(Document excerpt):
────
Pastor Blaze and I were just reflecting on this text just yesterday as we flew out of the London airport and he had to say, goodbye to his bride-to-be and something of the bitter tears of that separation came to his eyes and this verse sprung into my mind and I quoted it to him as we walked down the ramp to get in the VC-10 to fly across the Atlantic. And I think in my own experience how true this has been in leaving my own dear wife and children for those two weeks. God multiplied to me not wives in the sense of the full and God, ordained relationship in all of its levels but loving Christian women
who cared for my temple needs. Loving Christian men who cared for my needs. Little children who snuggled up to me like my own would to meet some of those emotional needs in my own heart and I literally have brothers and sisters, husbands and wives, fathers and mothers all around the world because of the gospel. Now there's some persecution in the midst of it.
I've got a few enemies around the world. I would rejoice at nothing more than to hear that somebody kicked the last shovel full of dirt on me and that the fire had come and burned up all the tapes. Our Lord makes abundantly clear that the promise in Proverbs is not limited to the theocracy. It's a promise that comes right through into the full-blown development of New Testament teaching.
Now look carefully at the statement of the Apostle Paul in two instances likewise. First of all, 2 Corinthians chapter 9. And this is a promise and this is particularly relevant because it's in a context dealing with material substance.
2 Corinthians chapters 8 and 9 are the fullest treatment in the New Testament in all of the word of God concerning the subject of the Christian's giving. And in the midst of reasoning with the people of God at Corinth, Paul says in 2 Corinthians 9, 6 to 11 these very interesting words that bear directly upon our text tonight. But this I say, he that soweth sparingly shall reap sparingly. And he that soweth bountifully shall reap bountifully.
And it's in the context not of sowing seed out in the field. He's using it as an illustration of how much they will give for this offering for the poor saints in Judea. And he says there is a law of horticulture that is operative in the realm of the Spirit. The man who goes out with his big bag of seed and he looks upon it and says, oh, that's a lot of seed.
It costs a lot of money. It's a lot of work. I just can't go out there and throw seed hither and yon. And he goes out and he just takes a little seed and he drops it here.
And 20 feet later on the field he drops another little seed over here. And he walks another 40 feet and he drops another little seed. Paul says when harvest time comes it's going to be much for him. He sowed sparingly.
────
(Given entries):
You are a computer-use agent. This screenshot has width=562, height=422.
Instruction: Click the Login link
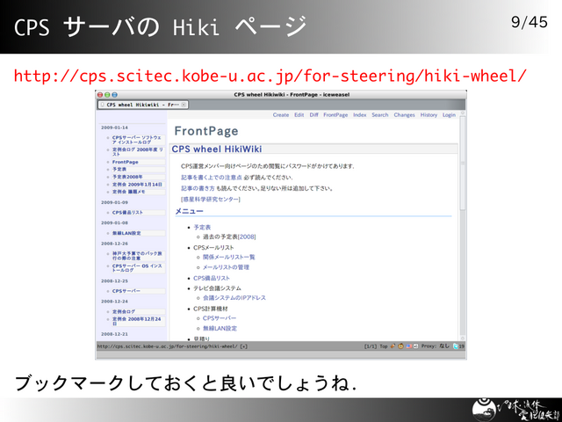coord(449,115)
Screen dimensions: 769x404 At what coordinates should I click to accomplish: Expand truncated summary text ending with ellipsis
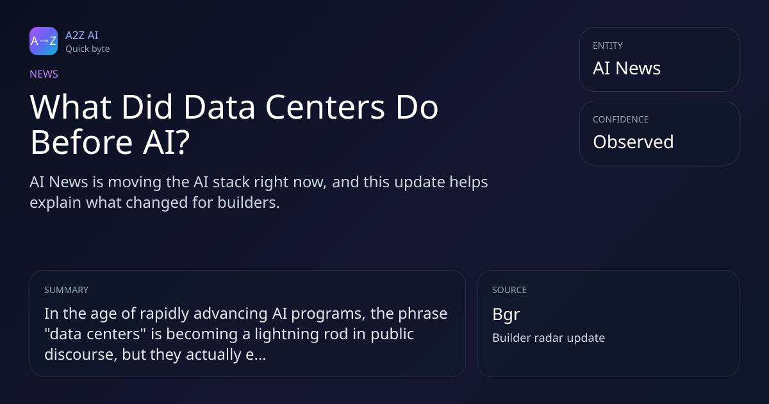click(246, 334)
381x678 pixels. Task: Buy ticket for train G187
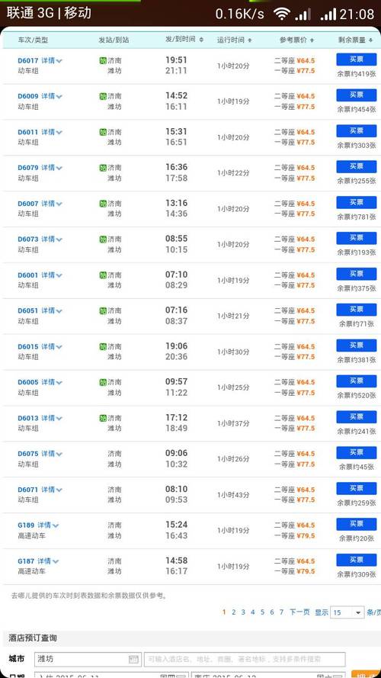357,560
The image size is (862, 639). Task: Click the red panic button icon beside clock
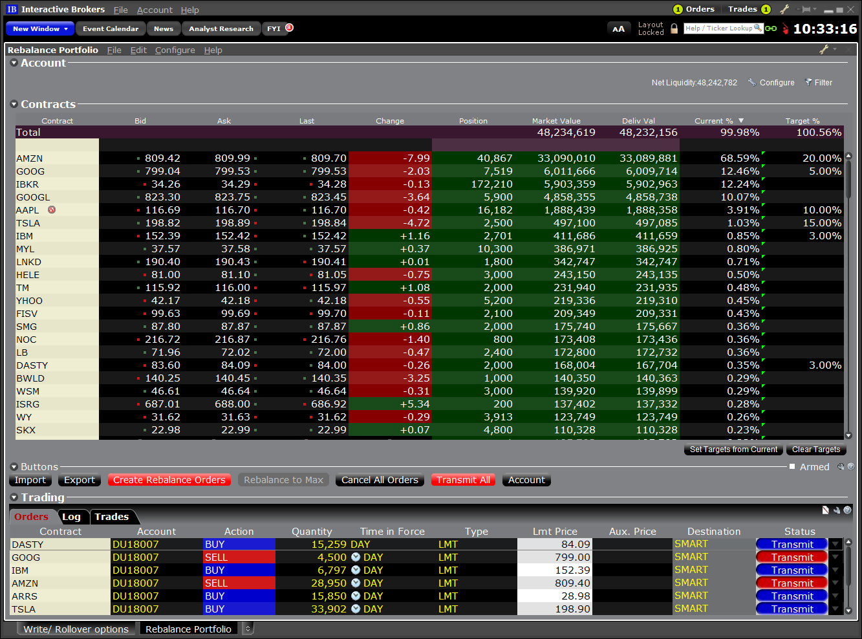[x=785, y=28]
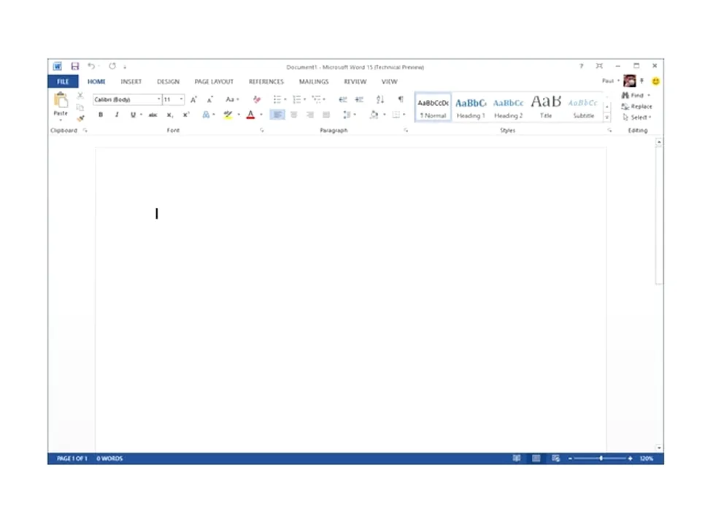Click the Clear Formatting eraser icon
The height and width of the screenshot is (511, 705).
pyautogui.click(x=256, y=99)
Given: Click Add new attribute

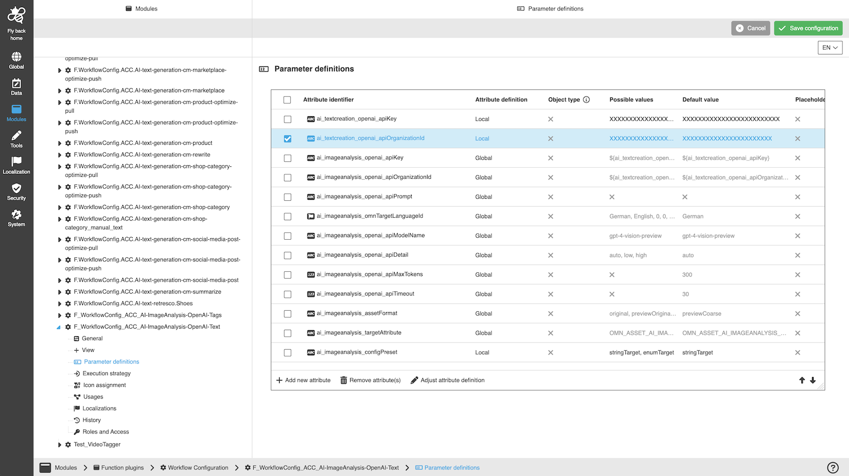Looking at the screenshot, I should (x=303, y=381).
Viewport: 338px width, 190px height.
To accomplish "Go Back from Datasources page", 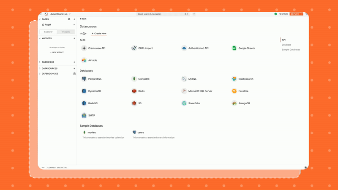I will point(83,19).
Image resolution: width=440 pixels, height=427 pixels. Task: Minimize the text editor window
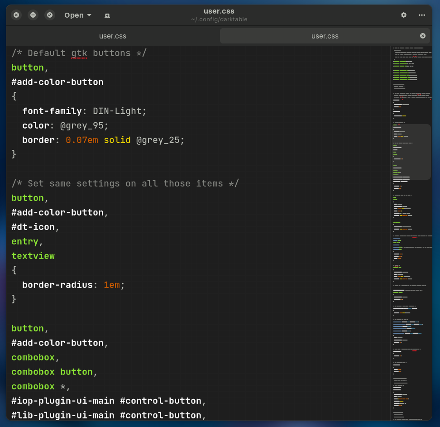(x=33, y=15)
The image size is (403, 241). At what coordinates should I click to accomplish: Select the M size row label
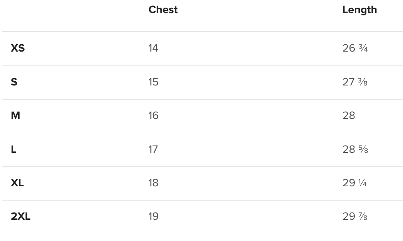pyautogui.click(x=15, y=115)
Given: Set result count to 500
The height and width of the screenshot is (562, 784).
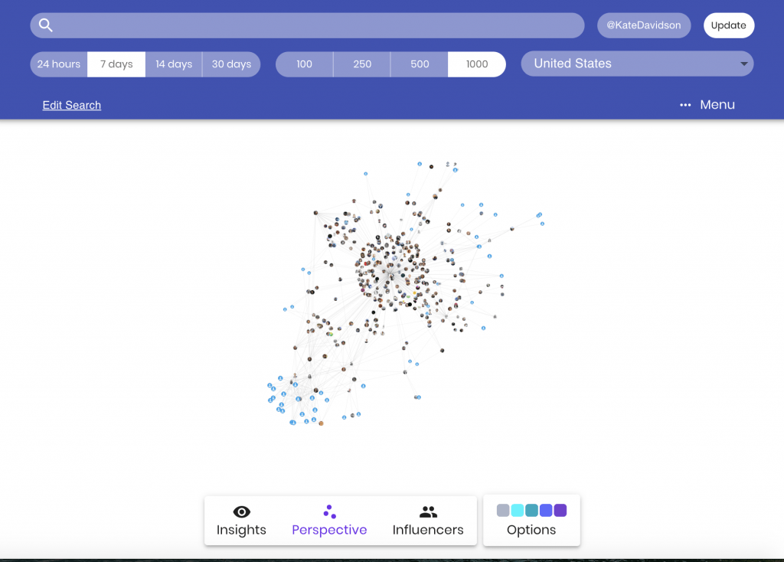Looking at the screenshot, I should point(420,64).
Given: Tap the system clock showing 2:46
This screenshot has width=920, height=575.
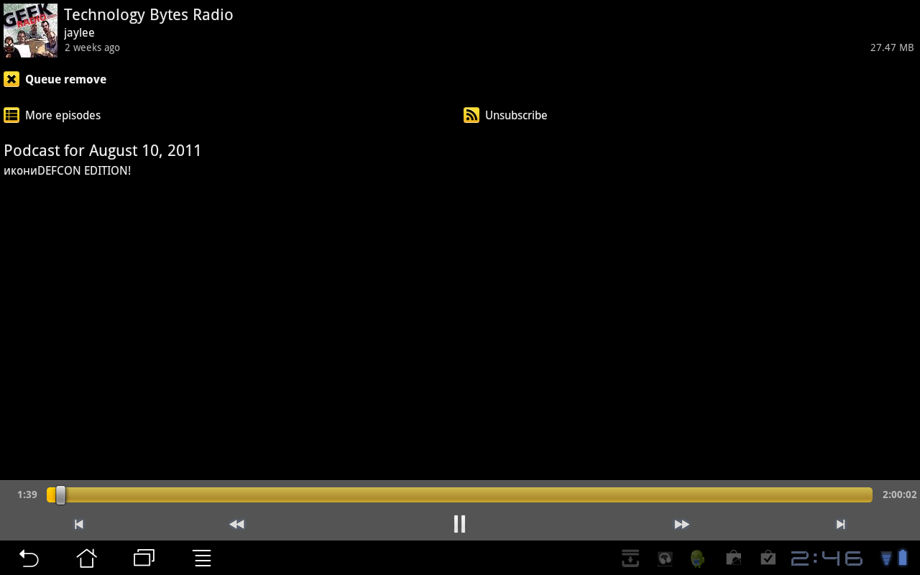Looking at the screenshot, I should coord(827,558).
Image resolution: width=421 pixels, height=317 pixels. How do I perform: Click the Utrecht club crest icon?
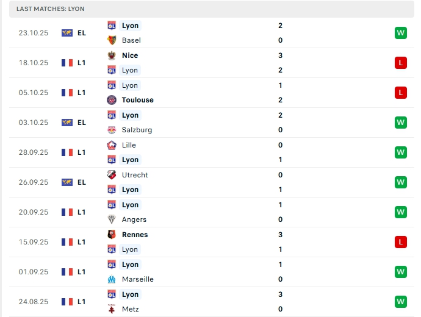[112, 175]
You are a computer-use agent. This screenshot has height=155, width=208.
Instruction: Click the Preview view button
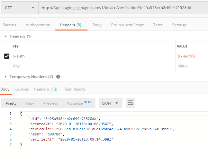coord(50,103)
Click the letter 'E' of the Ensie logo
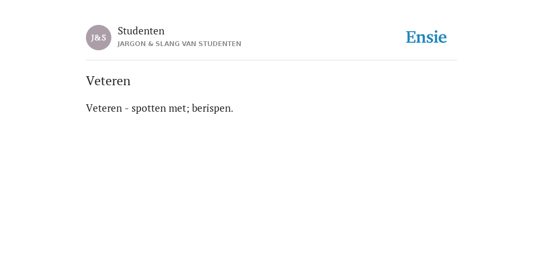The height and width of the screenshot is (271, 543). click(x=411, y=37)
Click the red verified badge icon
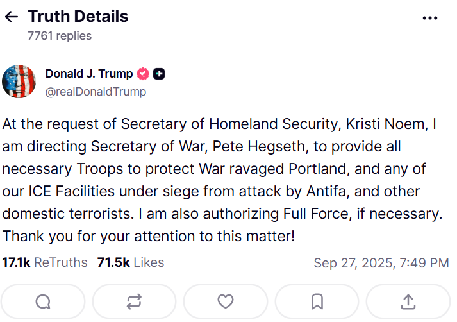Screen dimensions: 457x322 coord(144,74)
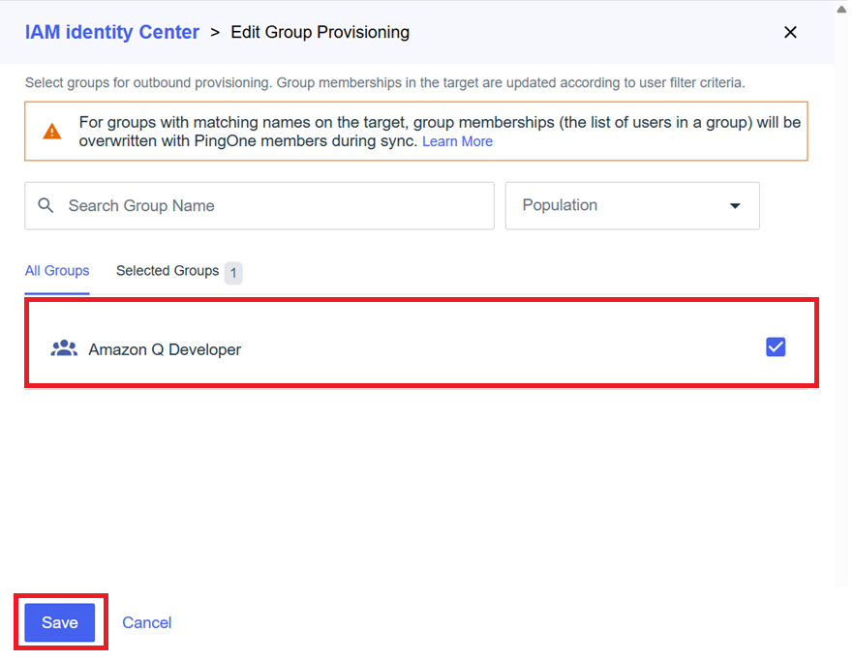This screenshot has width=854, height=661.
Task: Click the Population dropdown chevron
Action: [734, 205]
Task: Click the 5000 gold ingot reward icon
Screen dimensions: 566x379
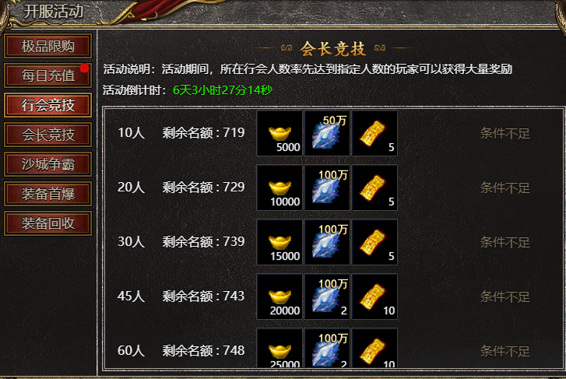Action: (x=279, y=133)
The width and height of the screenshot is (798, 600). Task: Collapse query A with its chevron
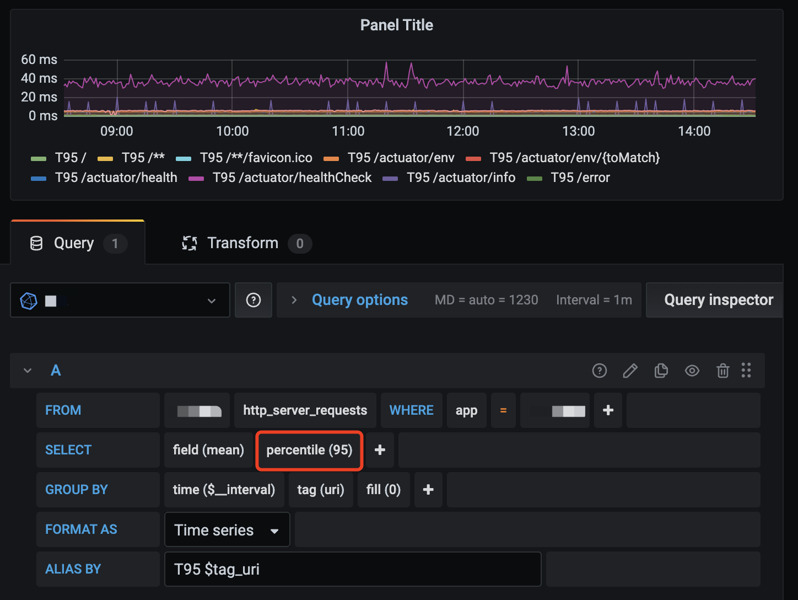point(26,371)
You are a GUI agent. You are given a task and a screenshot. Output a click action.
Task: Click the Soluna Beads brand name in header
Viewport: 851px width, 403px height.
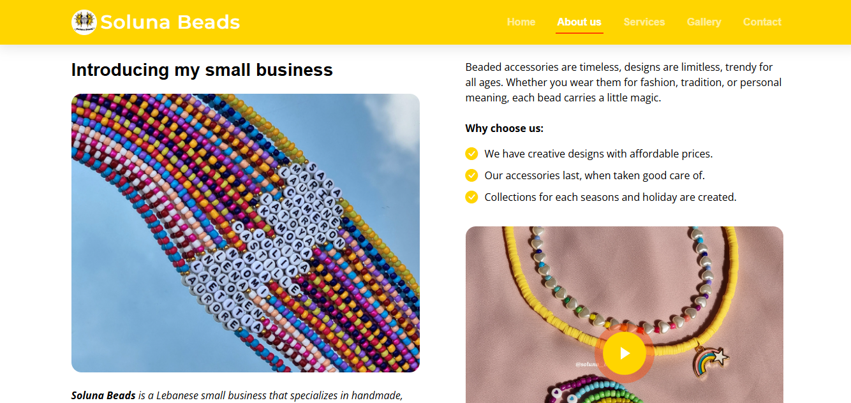tap(170, 22)
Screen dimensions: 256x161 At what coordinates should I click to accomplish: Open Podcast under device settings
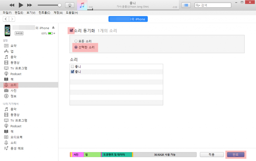pyautogui.click(x=16, y=74)
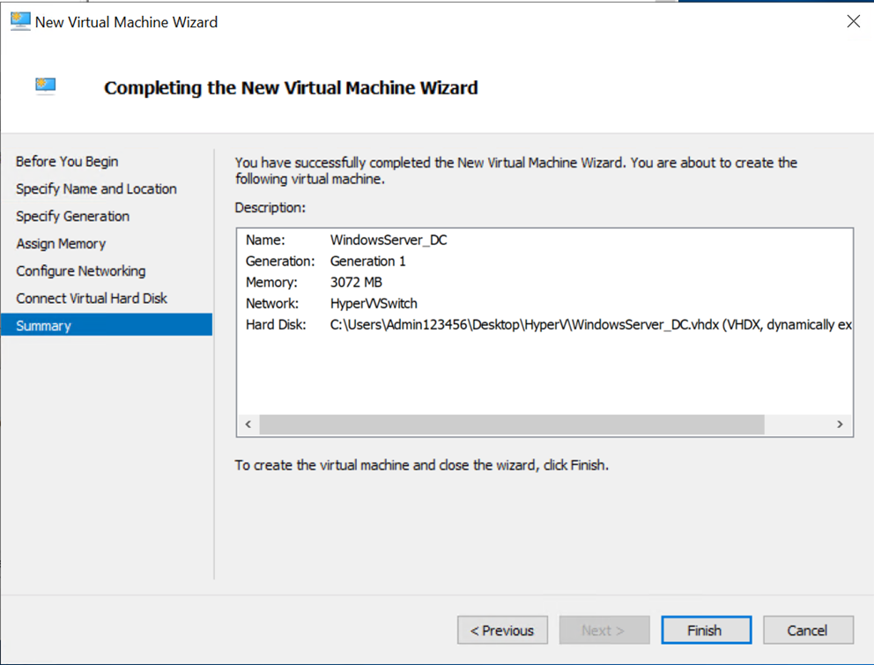The width and height of the screenshot is (874, 665).
Task: Go to the Specify Generation step
Action: click(x=72, y=216)
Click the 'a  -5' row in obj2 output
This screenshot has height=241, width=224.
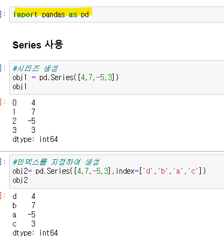click(x=24, y=215)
────
(Given problem 1): From the sermon excerpt on sowing and giving, reproduce the passage between "And 20 feet" and "He sowed sparingly.", inclusive.
(Given problem 2): Carry on the sermon excerpt on sowing and giving, starting right after its final sentence.

(Answer 1):
And 20 feet later on the field he drops another little seed over here. And he walks another 40 feet and he drops another little seed. Paul says when harvest time comes it's going to be much for him. He sowed sparingly.

(Answer 2):
He'll reap sparingly. But here's the man who takes his big seed bag and he looks over his field and he estimates if he takes a certain measure in each hand he ought to just about be able by the time he gets to the last few square yards empty the last few grains in his bag and he goes out and he sows abundantly. Scatters his seed far and wide and empties out the last seed. What happens, Paul says, in the time of the harvest he reaps abundantly.
Now he says, in the light of that principle let each man do as he purposed in his heart not grudgingly nor of necessity for God loveth a cheerful giver. And God is able to make all grace abound unto you that ye having always all sufficiency in everything may abound unto every good work as it is written he hath scattered abroad he hath given to the poor his righteousness abideth forever. Now here's the promise. And he that supplieth seed to the sower and bread for food shall supply and multiply your seed for sowing and increase the fruits of your righteousness.
You see the picture? How does God multiply seed for sowing to the farmer? When he sows abundantly he not only gets a big harvest he's got more seed that's left to ripen to be sown the next. That's how you get seed to sow the following year.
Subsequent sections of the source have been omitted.